Есенин читал ещё не законченную «Инонию». Блок подмечал в его внешнем облике проявившееся сходство с Андреем Белым (тот заражал своей порывистой манерой разговора — и Есенин на какое-то время перенял её). Внимательно слушал, потом задавал вопросы. Есенин — объяснял.
— Я не кощунствую. Я не хочу страдания, смирения, сораспятия.
Последнее слово возвращало к «Посланию к Галатам» святого апостола Павла, часто цитируемому Клюевым: «Ибо если я снова созидаю, что разрушил, то сам себя делаю преступником. Законом я умер для закона, чтобы жить для Бога. Я сораспялся Христу, и уже не я живу, но во мне живёт Христос».
— Вы — западник, — бросал Есенин Блоку. — Но между нами нет щита, я его не чувствую. И революция должна снять все щиты.
Цепляя на себя клюевскую маску — называясь выходцем из богатой старообрядческой семьи (что не имело никакого отношения к реальности) — связывал старообрядчество с хлыстовством и тут же резко отстранялся от Клюева.
«Клюев — черносотенный (как Ремизов), — записал Блок есенинские слова. — Это не творчество, а подражание (природе, а нужно, чтобы творчество было природой); но слово — не предмет и не дерево; это — другая природа: тут общими силами выяснили».
Это «черносотенный» парадоксально совпало с Гиппиусихиной характеристикой Ремизова, но Есенин вкладывал в слово, естественно, иной смысл. Не о политической реакционности шла речь, а, если угодно, о поэтической. То бишь духовной и смысловой (не только формальной). Это был и камушек в огород Разумника, для которого Ремизов — реакционер, а Клюев — солнценосец.
Блок, конечно, читал разумниковские «Две России». Следы этого чтения прослеживаются отчётливо.
Пафос статьи Разумника, влияние есенинского чтения и долгой беседы с младшим собратом, что лишь недавно (трёх лет не прошло!) приходил к Блоку, дрожа от волнения, — всё отложилось в строках написанной им через несколько дней статьи «Интеллигенция и революция».

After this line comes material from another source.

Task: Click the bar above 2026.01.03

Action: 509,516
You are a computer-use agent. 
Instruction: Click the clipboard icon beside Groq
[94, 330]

«Дело художника, обязанность художника — видеть то, что задумано, слушать ту музыку, которой гремит „разорванный ветром воздух“.
Что же задумано?
Переделать всё. Устроить так, чтобы всё стало новым; чтобы лживая, грязная, скучная, безобразная наша жизнь стала справедливой, чистой, весёлой и прекрасной жизнью… Меньшее, более умеренное, более низменное — называется мятежом, бунтом, переворотом. Но это называется революцией».

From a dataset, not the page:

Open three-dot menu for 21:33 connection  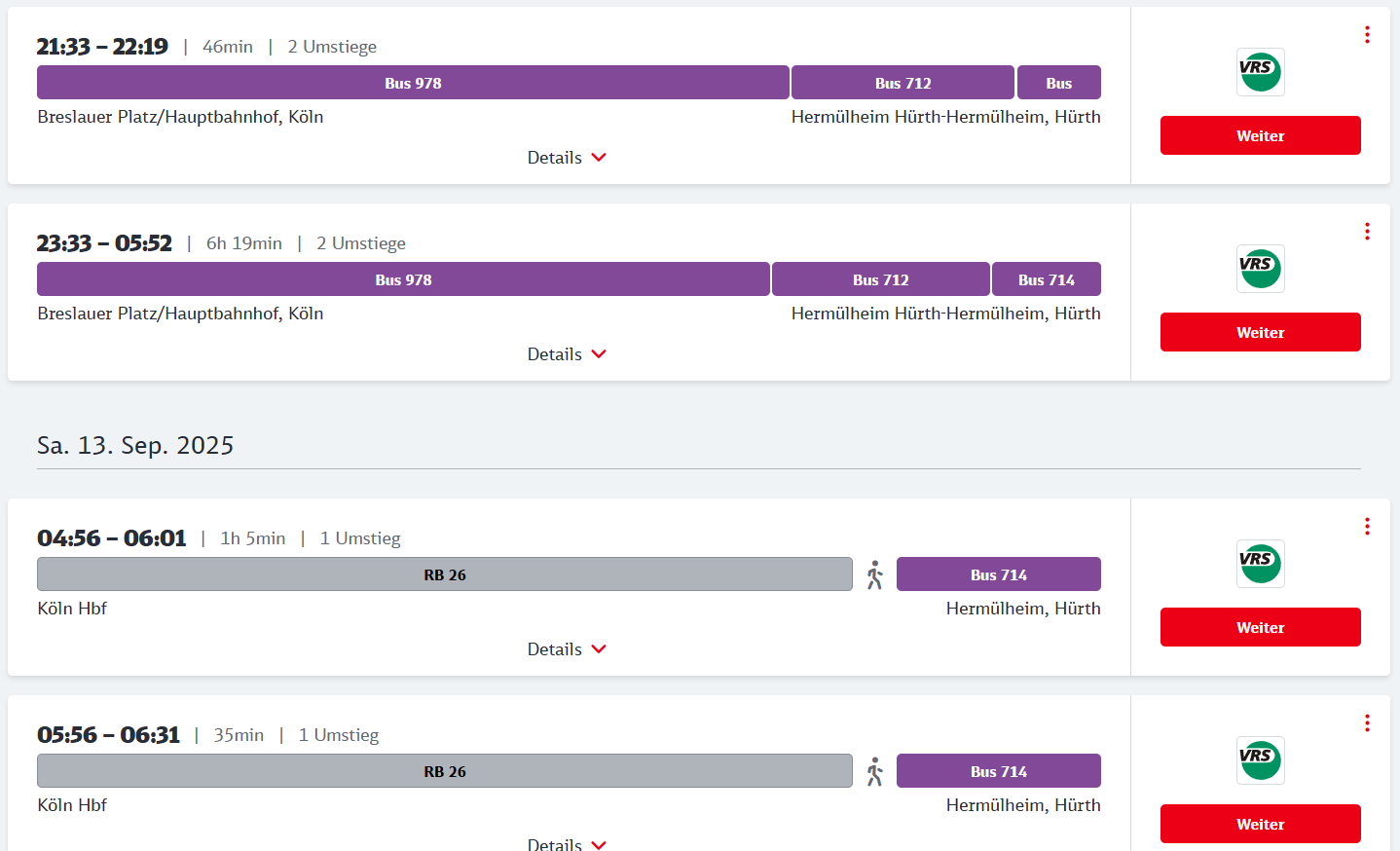[1367, 35]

И далее размышляет об этом Блок в унисон не только с есенинской «Инонией», но и с клюевской «Песнью Солнценосца».
«Горе тем, кто думает найти в революции исполнение только своих мечтаний, как бы высоки и благородны они ни были. Революция, как грозовой вихрь, как снежный буран, всегда несёт новое и неожиданное; она жестоко обманывает многих; она легко калечит в своём водовороте достойного; она часто выносит на сушу невредимыми недостойных; но — это её частности, это не меняет ни общего направления потока, ни того грозного и оглушительного гула, который издаёт поток. Гул этот всё равно всегда — о великом.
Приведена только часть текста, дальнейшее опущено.